30 Dec 2017

From Me to You.

You know those people who are dead-against relationships and will swear blind that they’re better off without? That’s me. I’m one of those people. I’m comfortable with who I am, I know what I want in life and I make plans to make sure that happens. I love being single, and I love being spare of someone else’s feelings. Every decision I make affects me, and only me. So.. imagine my shock when suddenly there was someone who I could see me spending the next few years of my life with. You know when you just, know? I heard people say that, time and time again. On blog posts, in novels and in all of the Hollywood movies when boy meets girl and they hit it off from the word ‘go’. I literally never understood that, until now. I’ve put my guard up to every guy I’ve been seeing in the past and I sincerely thought it was because I was damaged goods. That my darling ex from so so so long ago had truly ruined my chances of me ever trusting anyone again. But it wasn’t that. It wasn’t that at all. It was that they simply weren’t right for me. It didn’t feel right. I didn’t want to make an effort. I felt annoyed when they’d text me and ask about my day. And I’d have to pretend I was interested when I asked how their day was, too. And I genuinely did not care at all. But this time it’s different. Have you ever just absolutely fancied the pants off someone? Been in awe at how perfect they are. How you smile when you get a text from them, honestly I would have found all of this to be revolting a couple of months ago too. I barely even recognise myself. Suddenly I feel like everything’s changed and it’s so intense so quickly that I love it. I love that I can make someone happy, and that actually, someone can make me happy (and I don’t have to buy a plane ticket to achieve that). And I know we’re on the same page. It’s not usual for either of us to feel like this but for some bizarre reason, it works. And that’s awesome. But at the same time, if for some reason it stopped working, that’s OK too. I mean, I’d hope that wouldn’t be the case, but if it was I’d know that we tried and I’m happy alone too. I guess what I’m trying to say is I have become a firm believer in the idea that you ultimately cannot make anyone else happy until you are sincerely happy with yourself. And I am. And we are. And it’s nice. 

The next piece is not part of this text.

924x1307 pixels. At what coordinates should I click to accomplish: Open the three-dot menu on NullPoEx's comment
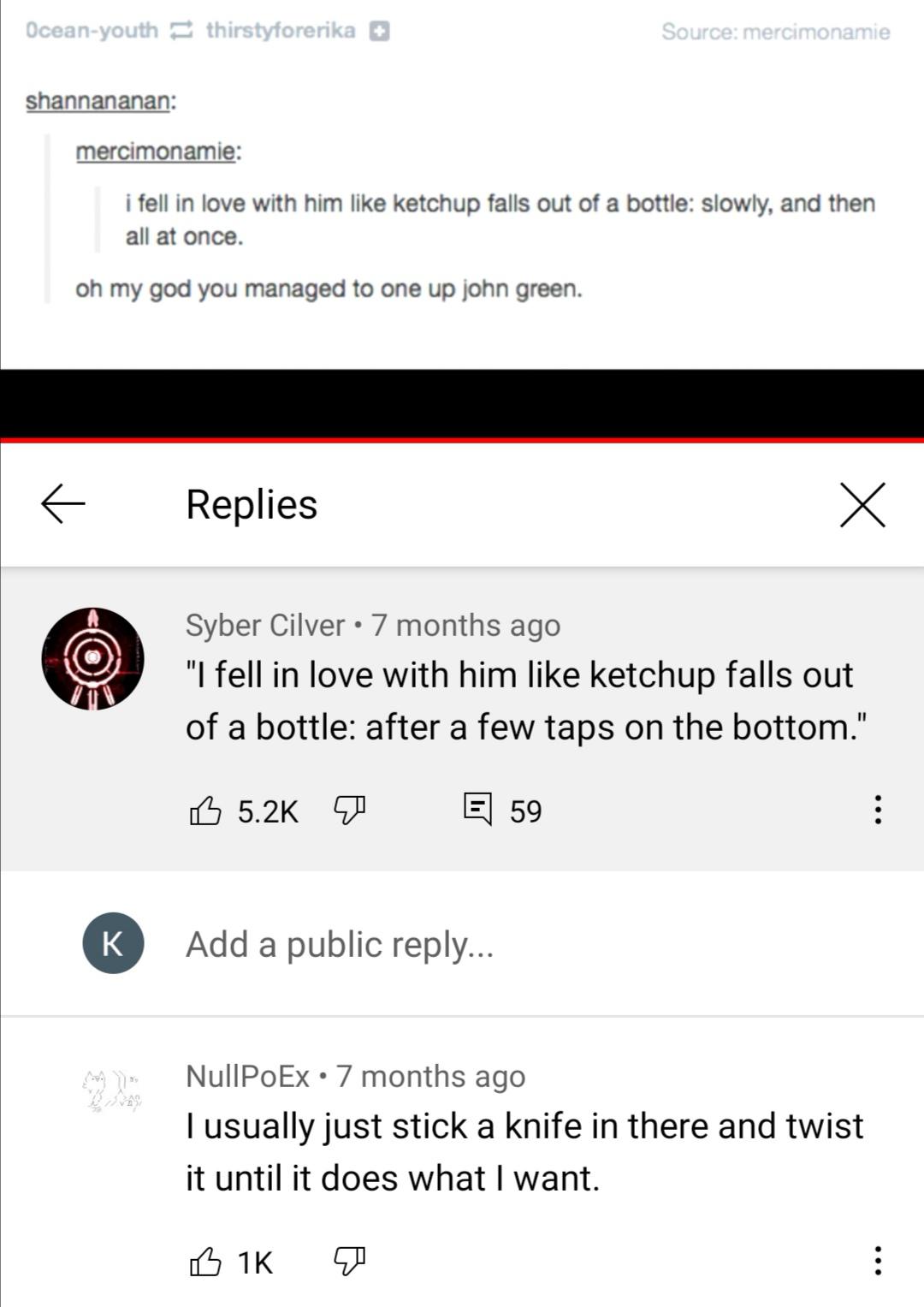[876, 1262]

This was written mid-September, I can clarify that now, in December, it didn't work out. Much to my shock horror from reading this back, we obviously lost sight of how good we were at the beginning. But I have no regrets at all, and I'm happy to share this with the world because I think it's bloody lovely that once you're happy with yourself, you can try to make someone else happy, too. And if it doesn't work out, then they're not the one. Find someone who will appreciate you for you, and who will have time for you whenever you need them, because you deserve that. We all deserve that.